Well, we've compiled httpd (Apache), ftpd, telnetd, fingerd, the GNU NIS daemon, and maybe more. We haven't compiled sshd yet, but it would probably work (assuming that you can easily disable the inline asm it will use for quick compression/encryption).

In theory, these should work in the interpreter, but the interpreter doesn't get as much attention as the JIT or native code generators.

-- John T.

In theory, the only difficult part about getting a C library to work is
the interface to system calls. In a traditional libc, assembly code is
used to provide that functionality and is part of the C library source
code. Since LLVM cannot use assembly code, there are two options:

o Add an LLVM syscall intrinsic
o Write a small asm library that wraps the system calls

Or both. Writing the syscall intrinsic is easy, especially if it simply
links into a native asm library to do the actuall syscall. Not that it
is hard to do the codegen for the intrinsic (well, x86 linux is tricky
due to the change in calling conventions at 6 args syscalls). Somewhere
I have code that kind of works for x86.

In practice, getting libc compiled with LLVM is painful because C
libraries tend to have terrible build environments. For example, glibc
(used on Linux) assumes that you're compiling for ELF or a.out format
and uses every GCC feature that could possibly exist. Other C libraries
have had strange configuration systems, or make assumptions about the
operating system, etc.

Also, at least with glibc, it makes uses of several C99 style variable
length array at the end of stucts being statically initialized syntax
that isn't supported by the current cfrontend.

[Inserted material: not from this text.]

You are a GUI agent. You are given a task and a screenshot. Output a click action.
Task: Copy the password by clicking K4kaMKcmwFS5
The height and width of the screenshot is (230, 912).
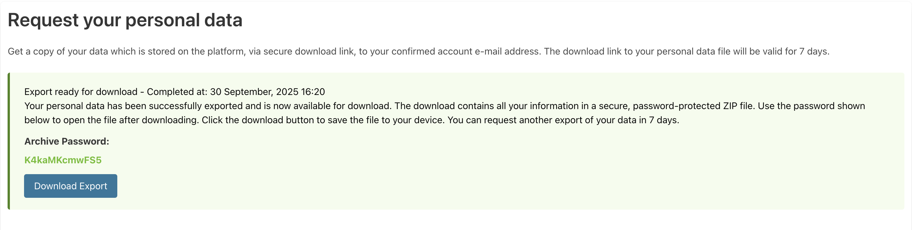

I've tried some other c libraries, and they were smaller than glibc, but
they relied much more on assembly tricks.

So the summary from last time I tried this, before I gave up for a
while, is that glibc uses some C99 that isn't supported, is big and
takes a while to figure out how best to convince it not to think it is
compiling with gcc and asm, and other c libraries are probably even
harder.

Andrew Lenharth
http://www.lenharth.org/~andrewl/